Getting On The Bus

One thing I’ve noticed in the past year or so is that it’s gotten much more difficult to park downtown. Through a combination of factors — more electronic meters, fewer free parking areas — the city has really changed my personal calculus: I think twice before driving downtown, even on a Saturday. And I’m much more likely to take the bus.

Some folks aren’t so happy about the changes:

Some neighborhood activists complain that the city’s goals are unrealistic, at least until there’s more convenient public transportation in Seattle.

“The city’s living in a planner’s fantasy that … if you make it hard to park people will magically walk or ride their bike,” said Matt Fox, a longtime activist in the University District, where the city has substantially reduced free parking.

“Until the transit alternatives are in place, I think this is a punitive approach that’s going to make people’s lives really miserable.”
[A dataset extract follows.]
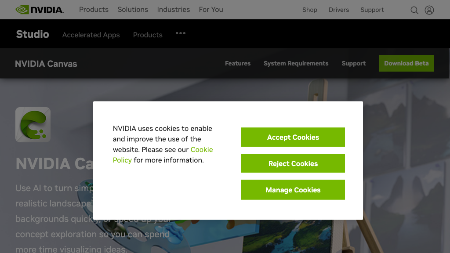The height and width of the screenshot is (253, 450).
Task: Accept all cookies
Action: point(293,137)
Well, I have a hard time believing it’s going to make anyone’s life truly “miserable” (there are far worse things happening in the world), but I can see where he’s coming from. However, we’re in a bit of a Catch-22 with waiting “until the transit alternatives are in place.” Adding more bus service will be easier when there’s more demand, and there’ll be more demand when there’s more service. In the meantime, Metro’s Transit Now initiative will help.
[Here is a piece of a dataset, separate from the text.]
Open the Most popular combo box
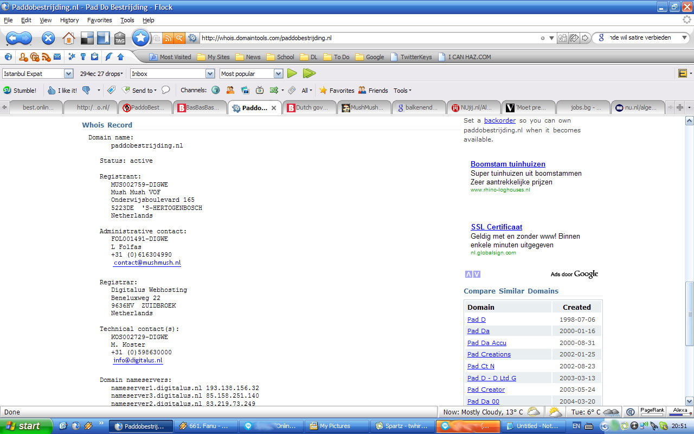694x434 pixels. tap(278, 73)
But my instinct is that the barriers to entry are still too high for many people. The bus system is darn confusing if you don’t have a route that you know and use frequently. It’s reminiscent of the Simpsons episode where Lisa tries to take the bus to the museum and finds herself deposited out in the boonies. When she asks the bus driver why the bus didn’t stop at the museum, he replies “that’s the No. 22. On Tuesdays, Thursdays and Saturdays, this is the 22A.” It’s funny because it’s true.
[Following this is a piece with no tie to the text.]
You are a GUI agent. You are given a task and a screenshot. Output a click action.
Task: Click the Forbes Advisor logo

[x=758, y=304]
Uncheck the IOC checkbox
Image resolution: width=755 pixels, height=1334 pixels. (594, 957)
It surprises me that a city with this many information workers can’t come up with a more intuitive way of communicating bus routes. Use colors, use shapes. Have more intuitive bus maps. Identify, say, 8 major routes and make them stand out from the pack somehow. We’re sort of getting there with the BRT component of Transit Now, but so much more could be done for what’s basically peanuts compared to the cost of, say, laying a mile of rail.